Try it: Could you write out the records below exactly, without omitting a line?

Data for this task:
* * * * * * * * *

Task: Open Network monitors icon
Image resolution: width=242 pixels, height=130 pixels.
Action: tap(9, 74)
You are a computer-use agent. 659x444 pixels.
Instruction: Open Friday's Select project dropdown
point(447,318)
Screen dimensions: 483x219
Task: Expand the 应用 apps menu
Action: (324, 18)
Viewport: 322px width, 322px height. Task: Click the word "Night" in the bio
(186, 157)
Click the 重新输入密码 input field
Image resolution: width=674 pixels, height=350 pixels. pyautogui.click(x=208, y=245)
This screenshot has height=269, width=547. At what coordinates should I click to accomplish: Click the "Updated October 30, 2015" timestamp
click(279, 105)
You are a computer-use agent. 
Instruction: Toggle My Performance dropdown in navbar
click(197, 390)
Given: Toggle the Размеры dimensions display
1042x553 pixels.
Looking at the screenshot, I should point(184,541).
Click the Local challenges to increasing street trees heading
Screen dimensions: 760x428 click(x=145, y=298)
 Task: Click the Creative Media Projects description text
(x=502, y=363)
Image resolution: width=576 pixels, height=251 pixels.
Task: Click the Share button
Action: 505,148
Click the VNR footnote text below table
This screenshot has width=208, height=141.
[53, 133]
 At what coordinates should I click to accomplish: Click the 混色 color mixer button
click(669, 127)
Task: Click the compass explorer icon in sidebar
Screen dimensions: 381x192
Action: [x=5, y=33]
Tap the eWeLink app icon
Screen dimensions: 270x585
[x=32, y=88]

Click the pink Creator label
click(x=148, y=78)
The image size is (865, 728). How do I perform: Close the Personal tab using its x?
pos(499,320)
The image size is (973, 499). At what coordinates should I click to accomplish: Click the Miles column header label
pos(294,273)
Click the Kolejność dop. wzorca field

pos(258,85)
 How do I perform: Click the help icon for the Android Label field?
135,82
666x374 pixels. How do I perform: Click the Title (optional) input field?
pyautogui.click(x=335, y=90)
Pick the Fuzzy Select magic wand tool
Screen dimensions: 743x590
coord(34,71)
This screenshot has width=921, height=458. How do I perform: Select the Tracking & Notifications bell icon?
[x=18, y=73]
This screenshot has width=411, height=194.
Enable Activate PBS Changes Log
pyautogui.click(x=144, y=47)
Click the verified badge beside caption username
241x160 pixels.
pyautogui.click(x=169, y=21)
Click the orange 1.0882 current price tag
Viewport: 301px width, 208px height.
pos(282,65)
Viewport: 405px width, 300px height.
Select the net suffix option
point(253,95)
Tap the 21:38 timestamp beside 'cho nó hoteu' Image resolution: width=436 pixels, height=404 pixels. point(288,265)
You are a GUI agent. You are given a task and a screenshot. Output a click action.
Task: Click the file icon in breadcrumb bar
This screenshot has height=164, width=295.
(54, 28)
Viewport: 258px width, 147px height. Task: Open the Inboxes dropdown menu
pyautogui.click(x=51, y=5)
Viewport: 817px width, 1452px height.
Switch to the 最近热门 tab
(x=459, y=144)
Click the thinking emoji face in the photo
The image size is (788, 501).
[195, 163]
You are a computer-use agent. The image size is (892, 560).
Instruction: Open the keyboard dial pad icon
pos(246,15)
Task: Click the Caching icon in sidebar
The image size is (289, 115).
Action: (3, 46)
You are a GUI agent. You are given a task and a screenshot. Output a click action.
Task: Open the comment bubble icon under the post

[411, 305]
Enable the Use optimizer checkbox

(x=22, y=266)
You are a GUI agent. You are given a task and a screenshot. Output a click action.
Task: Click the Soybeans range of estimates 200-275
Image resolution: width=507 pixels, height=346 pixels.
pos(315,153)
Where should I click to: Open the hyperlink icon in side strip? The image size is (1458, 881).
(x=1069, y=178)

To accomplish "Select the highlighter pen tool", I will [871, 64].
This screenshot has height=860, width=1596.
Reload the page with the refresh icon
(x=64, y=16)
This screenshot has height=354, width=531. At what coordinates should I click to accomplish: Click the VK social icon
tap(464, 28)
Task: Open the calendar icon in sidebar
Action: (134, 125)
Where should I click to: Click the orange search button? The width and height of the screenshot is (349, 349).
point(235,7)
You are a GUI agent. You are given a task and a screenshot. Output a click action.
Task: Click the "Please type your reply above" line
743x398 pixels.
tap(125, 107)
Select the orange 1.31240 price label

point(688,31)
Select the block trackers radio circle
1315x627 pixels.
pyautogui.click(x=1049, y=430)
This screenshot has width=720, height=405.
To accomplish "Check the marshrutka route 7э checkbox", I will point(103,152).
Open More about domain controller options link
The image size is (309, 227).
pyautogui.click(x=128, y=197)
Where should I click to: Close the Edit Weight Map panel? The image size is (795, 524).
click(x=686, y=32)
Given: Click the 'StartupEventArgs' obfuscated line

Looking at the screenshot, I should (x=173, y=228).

* * * * * * * * *

Your solution:
Task: Open Network monitors icon
Image resolution: width=242 pixels, height=130 pixels.
Action: tap(9, 74)
You are a computer-use agent. 659x444 pixels.
Instruction: Open Friday's Select project dropdown
point(447,318)
Screen dimensions: 483x219
Task: Expand the 应用 apps menu
Action: (324, 18)
Viewport: 322px width, 322px height. Task: Click the word "Night" in the bio
(186, 157)
Click the 重新输入密码 input field
Image resolution: width=674 pixels, height=350 pixels. pyautogui.click(x=208, y=245)
This screenshot has height=269, width=547. At what coordinates should I click to accomplish: Click the "Updated October 30, 2015" timestamp
click(279, 105)
You are a computer-use agent. 
Instruction: Toggle My Performance dropdown in navbar
click(197, 390)
Given: Toggle the Размеры dimensions display
1042x553 pixels.
Looking at the screenshot, I should point(184,541).
Click the Local challenges to increasing street trees heading
Screen dimensions: 760x428 click(x=145, y=298)
 Task: Click the Creative Media Projects description text
(x=502, y=363)
Image resolution: width=576 pixels, height=251 pixels.
Task: Click the Share button
Action: 505,148
Click the VNR footnote text below table
This screenshot has width=208, height=141.
[53, 133]
 At what coordinates should I click to accomplish: Click the 混色 color mixer button
click(669, 127)
Task: Click the compass explorer icon in sidebar
Screen dimensions: 381x192
Action: [x=5, y=33]
Tap the eWeLink app icon
Screen dimensions: 270x585
[x=32, y=88]

Click the pink Creator label
click(x=148, y=78)
The image size is (865, 728). How do I perform: Close the Personal tab using its x?
pos(499,320)
The image size is (973, 499). At what coordinates should I click to accomplish: Click the Miles column header label
pos(294,273)
Click the Kolejność dop. wzorca field

pos(258,85)
 How do I perform: Click the help icon for the Android Label field?
135,82
666x374 pixels. How do I perform: Click the Title (optional) input field?
pyautogui.click(x=335, y=90)
Pick the Fuzzy Select magic wand tool
Screen dimensions: 743x590
coord(34,71)
This screenshot has width=921, height=458. How do I perform: Select the Tracking & Notifications bell icon?
[x=18, y=73]
This screenshot has width=411, height=194.
Enable Activate PBS Changes Log
pyautogui.click(x=144, y=47)
Click the verified badge beside caption username
241x160 pixels.
pyautogui.click(x=169, y=21)
Click the orange 1.0882 current price tag
Viewport: 301px width, 208px height.
pos(282,65)
Viewport: 405px width, 300px height.
Select the net suffix option
point(253,95)
Tap the 21:38 timestamp beside 'cho nó hoteu' Image resolution: width=436 pixels, height=404 pixels. point(288,265)
You are a GUI agent. You are given a task and a screenshot. Output a click action.
Task: Click the file icon in breadcrumb bar
This screenshot has height=164, width=295.
(54, 28)
Viewport: 258px width, 147px height. Task: Open the Inboxes dropdown menu
pyautogui.click(x=51, y=5)
Viewport: 817px width, 1452px height.
Switch to the 最近热门 tab
(x=459, y=144)
Click the thinking emoji face in the photo
The image size is (788, 501).
[195, 163]
You are a computer-use agent. The image size is (892, 560).
Instruction: Open the keyboard dial pad icon
pos(246,15)
Task: Click the Caching icon in sidebar
The image size is (289, 115).
Action: (3, 46)
You are a GUI agent. You are given a task and a screenshot. Output a click action.
Task: Open the comment bubble icon under the post

[411, 305]
Enable the Use optimizer checkbox

(x=22, y=266)
You are a GUI agent. You are given a task and a screenshot. Output a click action.
Task: Click the Soybeans range of estimates 200-275
Image resolution: width=507 pixels, height=346 pixels.
pos(315,153)
Where should I click to: Open the hyperlink icon in side strip? The image size is (1458, 881).
(x=1069, y=178)

To accomplish "Select the highlighter pen tool", I will [871, 64].
This screenshot has height=860, width=1596.
Reload the page with the refresh icon
(x=64, y=16)
This screenshot has height=354, width=531. At what coordinates should I click to accomplish: Click the VK social icon
tap(464, 28)
Task: Open the calendar icon in sidebar
Action: (134, 125)
Where should I click to: Click the orange search button? The width and height of the screenshot is (349, 349).
point(235,7)
You are a GUI agent. You are given a task and a screenshot. Output a click action.
Task: Click the "Please type your reply above" line
743x398 pixels.
tap(125, 107)
Select the orange 1.31240 price label

point(688,31)
Select the block trackers radio circle
1315x627 pixels.
pyautogui.click(x=1049, y=430)
This screenshot has width=720, height=405.
To accomplish "Check the marshrutka route 7э checkbox", I will point(103,152).
Open More about domain controller options link
The image size is (309, 227).
pyautogui.click(x=128, y=197)
Where should I click to: Close the Edit Weight Map panel? The image size is (795, 524).
click(x=686, y=32)
Given: Click the 'StartupEventArgs' obfuscated line

Looking at the screenshot, I should (x=173, y=228).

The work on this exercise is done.